▸ **Directions**:
Pull out every line below that contains the word "Instruction" and copy each one in full. Case counts.

......

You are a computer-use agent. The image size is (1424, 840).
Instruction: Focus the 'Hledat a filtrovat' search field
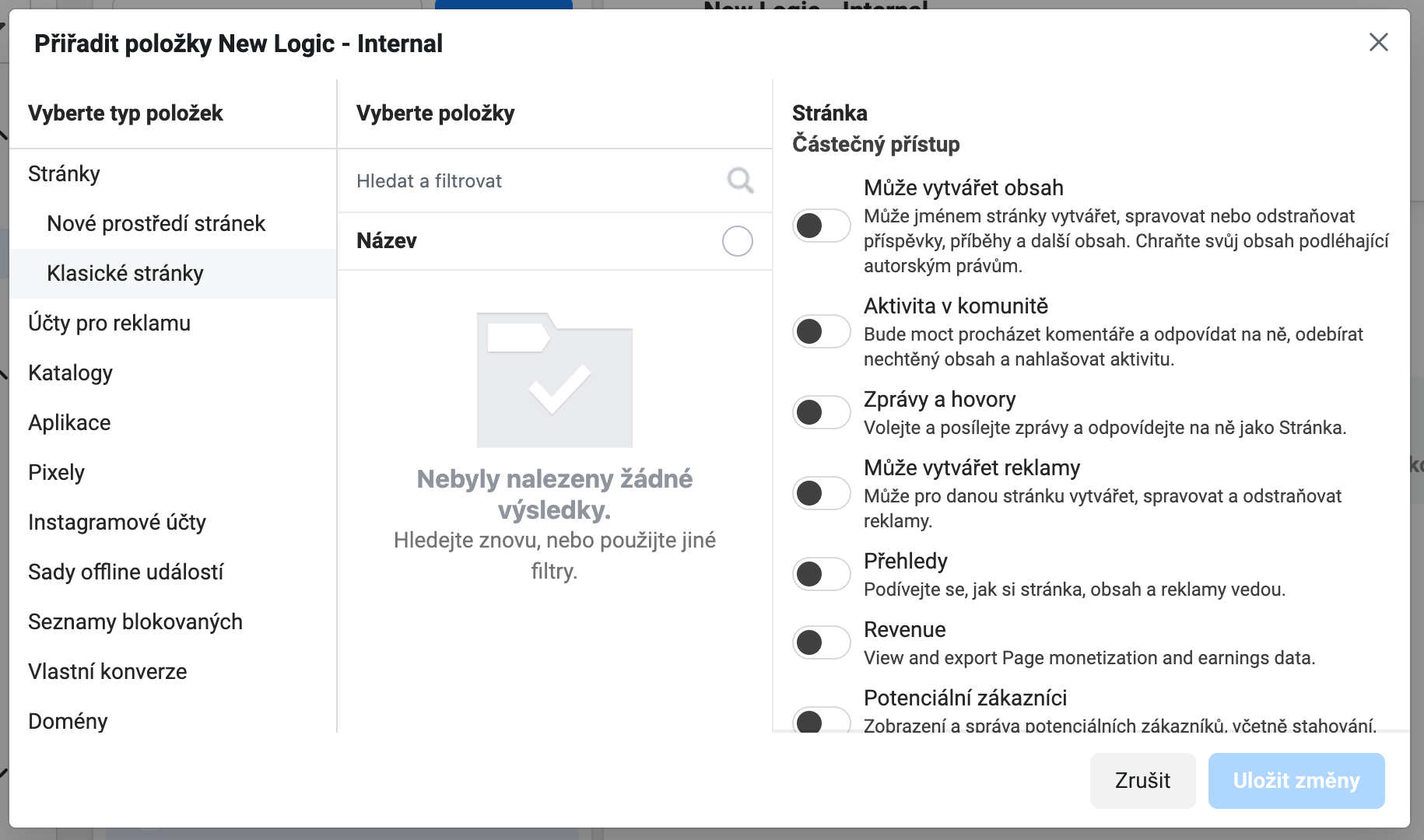529,181
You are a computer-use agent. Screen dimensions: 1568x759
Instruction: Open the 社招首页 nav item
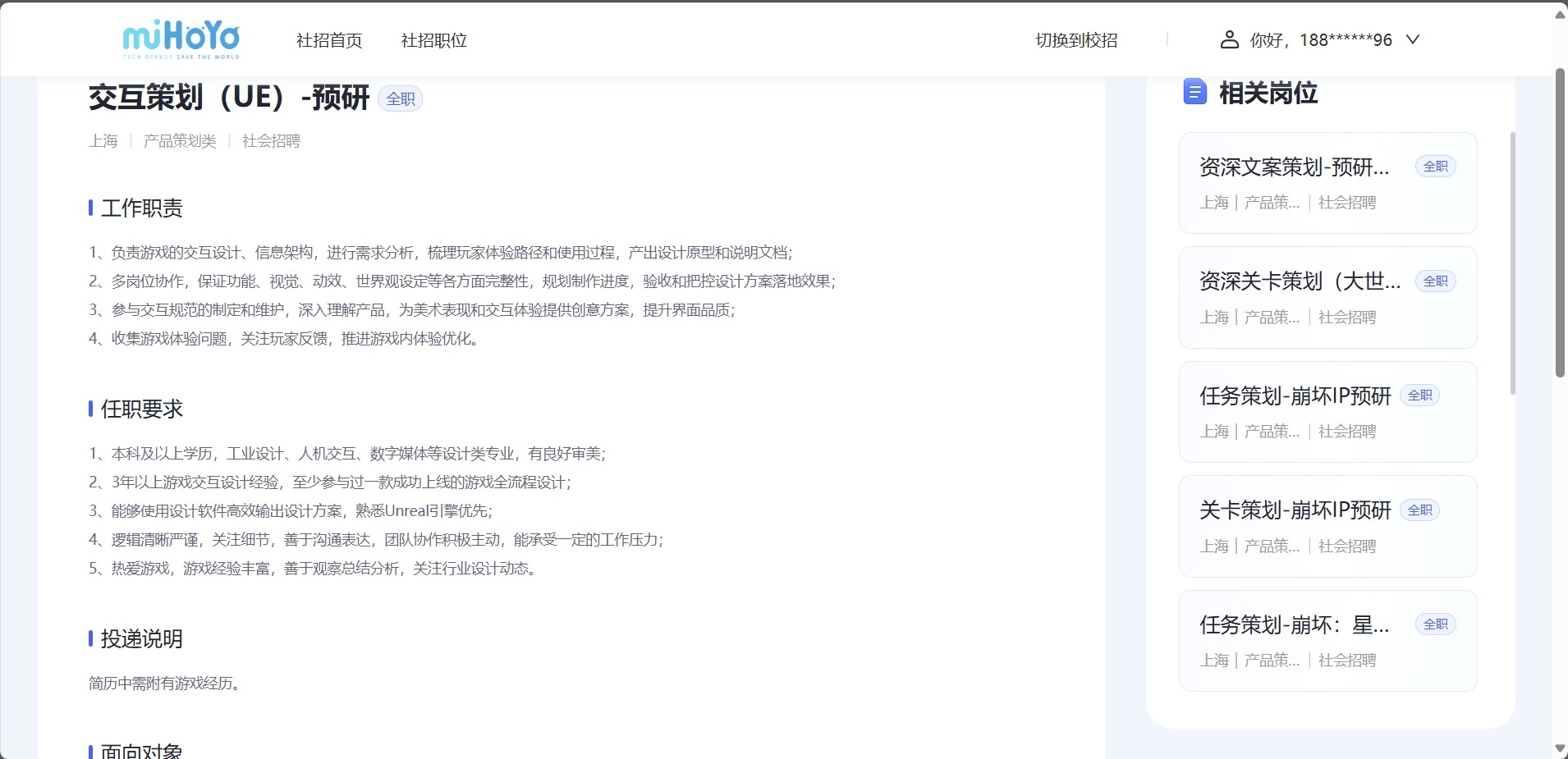click(x=329, y=40)
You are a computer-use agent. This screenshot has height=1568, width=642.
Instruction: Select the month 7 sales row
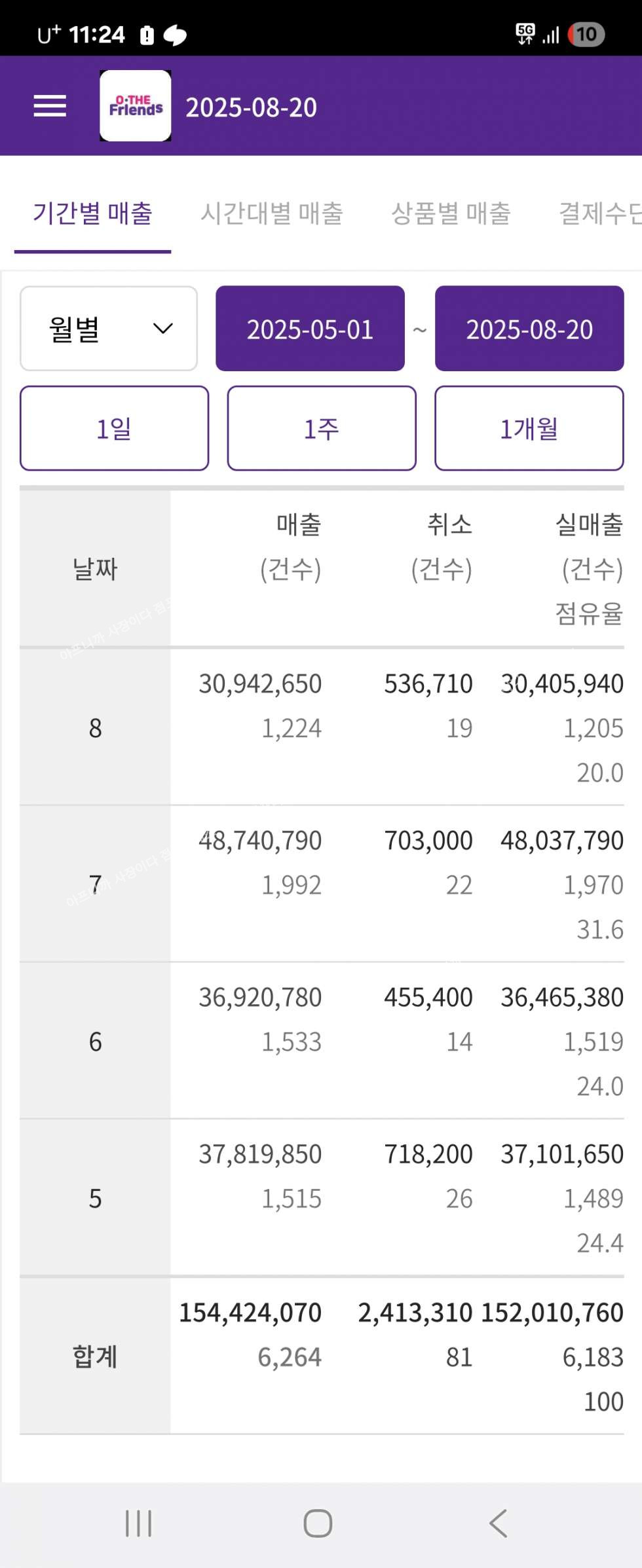[321, 884]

......

▸ **Written answer**:
Instruction: Focus the 'Hledat a filtrovat' search field
Instruction: Open the 社招首页 nav item
Instruction: Select the month 7 sales row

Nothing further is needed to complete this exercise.